Resulta paradójico que, después de más de 40 años de democracia, la versión que acuñó la dictadura franquista permanezca más viva que la memoria de la única organización política que luchó contra el dictador durante 37 años seguidos, día tras día, semana tras semana, mes tras mes. Se me ocurren varias razones para explicarlo y ninguna me gusta, pero tal vez la más decisiva sea que aquellos españoles miserables, que carecían de todo, poseían la ilusión por el futuro, la capacidad de soñar con él. No habían tenido un libro entre las manos en su vida, pero era muy difícil engañarlos. Eran pobres, y lo sabían, sabían que solos no llegarían a ninguna parte, que debían apoyarse en otros como ellos, para poder apoyar a quienes llegaran después. Sabían que los intereses de los ricos eran opuestos a los suyos, que no ganarían nada si no se empeñaban en defender sus propios horizontes y que su única fuerza residía en la unidad. Eso, siendo tan miserables, les hizo al mismo tiempo poderosos.
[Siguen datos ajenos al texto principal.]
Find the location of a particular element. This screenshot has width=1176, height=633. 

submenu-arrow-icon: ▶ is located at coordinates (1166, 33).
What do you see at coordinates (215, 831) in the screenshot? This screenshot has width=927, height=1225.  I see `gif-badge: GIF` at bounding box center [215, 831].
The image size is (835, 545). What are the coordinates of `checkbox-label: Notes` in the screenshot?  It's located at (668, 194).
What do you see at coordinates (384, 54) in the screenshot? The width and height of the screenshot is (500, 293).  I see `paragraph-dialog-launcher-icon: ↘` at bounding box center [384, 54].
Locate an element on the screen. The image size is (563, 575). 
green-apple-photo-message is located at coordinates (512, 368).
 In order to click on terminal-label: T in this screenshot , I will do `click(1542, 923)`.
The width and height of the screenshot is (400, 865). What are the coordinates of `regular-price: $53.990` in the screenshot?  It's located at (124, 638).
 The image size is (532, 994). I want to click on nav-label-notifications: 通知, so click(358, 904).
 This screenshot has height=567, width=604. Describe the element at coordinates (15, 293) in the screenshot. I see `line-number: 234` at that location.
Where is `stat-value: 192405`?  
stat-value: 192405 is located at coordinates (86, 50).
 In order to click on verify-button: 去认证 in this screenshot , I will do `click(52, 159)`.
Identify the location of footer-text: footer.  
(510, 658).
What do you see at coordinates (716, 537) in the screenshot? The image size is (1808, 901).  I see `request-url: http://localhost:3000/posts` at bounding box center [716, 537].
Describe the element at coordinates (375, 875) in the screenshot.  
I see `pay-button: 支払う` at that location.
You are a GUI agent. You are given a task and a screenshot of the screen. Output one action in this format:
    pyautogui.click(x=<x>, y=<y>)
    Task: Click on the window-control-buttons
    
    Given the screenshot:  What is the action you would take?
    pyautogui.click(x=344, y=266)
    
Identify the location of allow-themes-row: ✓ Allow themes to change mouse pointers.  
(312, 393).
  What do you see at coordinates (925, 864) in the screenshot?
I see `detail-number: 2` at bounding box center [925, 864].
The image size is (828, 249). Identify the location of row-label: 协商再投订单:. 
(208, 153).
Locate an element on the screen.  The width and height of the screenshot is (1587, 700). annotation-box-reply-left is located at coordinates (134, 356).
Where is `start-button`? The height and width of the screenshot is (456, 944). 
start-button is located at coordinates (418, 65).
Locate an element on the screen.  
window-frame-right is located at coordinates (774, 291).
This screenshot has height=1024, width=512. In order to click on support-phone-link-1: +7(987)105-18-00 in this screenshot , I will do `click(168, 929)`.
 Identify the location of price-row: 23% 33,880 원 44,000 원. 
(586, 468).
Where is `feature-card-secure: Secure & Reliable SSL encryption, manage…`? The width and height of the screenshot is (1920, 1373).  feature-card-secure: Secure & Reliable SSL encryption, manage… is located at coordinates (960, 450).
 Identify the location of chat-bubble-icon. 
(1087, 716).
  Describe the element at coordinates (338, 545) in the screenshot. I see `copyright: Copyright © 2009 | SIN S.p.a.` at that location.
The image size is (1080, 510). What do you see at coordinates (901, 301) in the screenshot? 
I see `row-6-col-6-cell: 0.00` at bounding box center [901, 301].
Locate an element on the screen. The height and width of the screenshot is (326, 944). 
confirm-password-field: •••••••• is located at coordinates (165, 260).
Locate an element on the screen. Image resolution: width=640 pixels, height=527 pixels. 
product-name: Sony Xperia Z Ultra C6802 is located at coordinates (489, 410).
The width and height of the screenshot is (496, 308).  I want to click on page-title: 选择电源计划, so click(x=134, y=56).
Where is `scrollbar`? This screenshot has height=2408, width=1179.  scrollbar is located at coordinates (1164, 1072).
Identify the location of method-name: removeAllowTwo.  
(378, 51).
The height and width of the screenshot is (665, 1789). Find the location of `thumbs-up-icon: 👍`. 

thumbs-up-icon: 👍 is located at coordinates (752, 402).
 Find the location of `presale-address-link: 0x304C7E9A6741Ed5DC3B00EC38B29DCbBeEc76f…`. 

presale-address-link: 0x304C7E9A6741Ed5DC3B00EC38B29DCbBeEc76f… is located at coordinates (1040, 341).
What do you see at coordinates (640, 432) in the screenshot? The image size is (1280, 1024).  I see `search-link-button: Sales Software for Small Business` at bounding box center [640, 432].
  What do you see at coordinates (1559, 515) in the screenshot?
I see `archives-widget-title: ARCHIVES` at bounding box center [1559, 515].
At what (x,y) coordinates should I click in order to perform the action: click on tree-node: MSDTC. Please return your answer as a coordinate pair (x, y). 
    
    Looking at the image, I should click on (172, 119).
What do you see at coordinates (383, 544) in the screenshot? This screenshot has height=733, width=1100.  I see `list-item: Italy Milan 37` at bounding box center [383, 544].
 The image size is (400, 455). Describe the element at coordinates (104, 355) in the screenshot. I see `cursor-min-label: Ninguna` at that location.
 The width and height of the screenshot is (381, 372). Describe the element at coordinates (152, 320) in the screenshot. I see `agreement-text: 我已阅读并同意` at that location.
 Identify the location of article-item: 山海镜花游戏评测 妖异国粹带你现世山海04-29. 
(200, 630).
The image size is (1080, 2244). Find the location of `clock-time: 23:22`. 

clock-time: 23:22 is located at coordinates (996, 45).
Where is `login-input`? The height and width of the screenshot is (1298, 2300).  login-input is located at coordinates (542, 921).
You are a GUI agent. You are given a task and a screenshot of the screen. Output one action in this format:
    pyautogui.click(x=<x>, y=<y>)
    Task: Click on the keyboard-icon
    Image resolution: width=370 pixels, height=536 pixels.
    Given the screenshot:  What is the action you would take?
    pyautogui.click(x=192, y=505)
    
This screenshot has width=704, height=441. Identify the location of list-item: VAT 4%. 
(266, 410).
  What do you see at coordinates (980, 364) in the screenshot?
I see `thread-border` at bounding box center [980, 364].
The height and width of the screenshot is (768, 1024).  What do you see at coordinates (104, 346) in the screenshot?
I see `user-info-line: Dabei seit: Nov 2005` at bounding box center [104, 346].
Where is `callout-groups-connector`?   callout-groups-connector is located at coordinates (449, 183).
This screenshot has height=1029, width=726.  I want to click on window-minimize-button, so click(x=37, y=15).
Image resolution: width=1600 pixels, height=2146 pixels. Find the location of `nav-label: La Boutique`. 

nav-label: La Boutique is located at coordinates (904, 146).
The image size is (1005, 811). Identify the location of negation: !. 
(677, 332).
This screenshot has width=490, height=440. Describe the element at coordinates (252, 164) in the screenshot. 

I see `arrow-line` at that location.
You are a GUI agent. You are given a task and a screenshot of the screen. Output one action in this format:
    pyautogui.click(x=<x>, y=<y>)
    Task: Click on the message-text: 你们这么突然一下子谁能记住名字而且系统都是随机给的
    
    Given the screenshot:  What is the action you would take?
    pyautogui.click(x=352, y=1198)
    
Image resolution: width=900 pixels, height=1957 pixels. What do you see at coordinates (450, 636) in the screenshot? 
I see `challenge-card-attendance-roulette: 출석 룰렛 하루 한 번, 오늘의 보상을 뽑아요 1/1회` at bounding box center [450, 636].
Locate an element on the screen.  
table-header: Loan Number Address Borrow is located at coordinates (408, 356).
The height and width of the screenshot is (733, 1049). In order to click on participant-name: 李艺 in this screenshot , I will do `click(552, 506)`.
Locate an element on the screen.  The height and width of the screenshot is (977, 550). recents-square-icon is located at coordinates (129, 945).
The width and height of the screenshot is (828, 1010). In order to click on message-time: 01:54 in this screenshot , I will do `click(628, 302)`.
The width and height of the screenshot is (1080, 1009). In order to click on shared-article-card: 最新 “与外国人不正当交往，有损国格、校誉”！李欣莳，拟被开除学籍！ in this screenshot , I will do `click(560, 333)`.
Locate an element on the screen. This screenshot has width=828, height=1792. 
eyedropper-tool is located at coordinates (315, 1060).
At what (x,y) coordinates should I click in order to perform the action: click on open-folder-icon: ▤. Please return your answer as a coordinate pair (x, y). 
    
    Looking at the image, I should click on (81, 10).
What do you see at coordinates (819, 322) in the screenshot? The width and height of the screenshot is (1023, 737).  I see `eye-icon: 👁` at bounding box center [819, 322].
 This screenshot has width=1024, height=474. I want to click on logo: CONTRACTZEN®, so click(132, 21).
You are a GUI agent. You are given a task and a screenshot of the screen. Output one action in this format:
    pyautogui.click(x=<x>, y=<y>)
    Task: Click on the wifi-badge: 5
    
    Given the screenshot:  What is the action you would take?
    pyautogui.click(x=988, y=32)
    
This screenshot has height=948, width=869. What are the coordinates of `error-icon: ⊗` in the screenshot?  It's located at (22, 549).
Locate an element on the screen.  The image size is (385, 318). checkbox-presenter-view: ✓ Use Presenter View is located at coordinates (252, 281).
¿Dónde ha ido a parar toda esa experiencia, esa manera de entender la vida genuinamente española, radicalmente ajena a la figura de Stalin o Castro? No lo sé. Los nietos, los bisnietos de aquella gente tan pobre, tan rica a la vez, tampoco quieren pensar en eso. Seguramente les parece un pasado feo, desagradable, les da vergüenza contar a sus amigos en qué condiciones tuvo que vivir su familia hace no tantos años. No son capaces de distinguir la luz que alumbra el relato de tanto sufrimiento, de admirar la resistencia hercúlea de quienes lograron salir adelante contra todo pronóstico. No es culpa suya, es el signo de los tiempos, la condición de quienes habitan la época que ha consagrado un individualismo feroz como arma suprema del capitalismo triunfante.

Antes de terminar este artículo, quiero enviar un abrazo a Pablo Iglesias. Entre las cosas que tengo que agradecerle, la que más me conmueve es que se atreviera a defender el honor de los viejos comunistas españoles desde el banco azul del Congreso.

Es reconfortante que, de vez en cuando, alguien diga la verdad.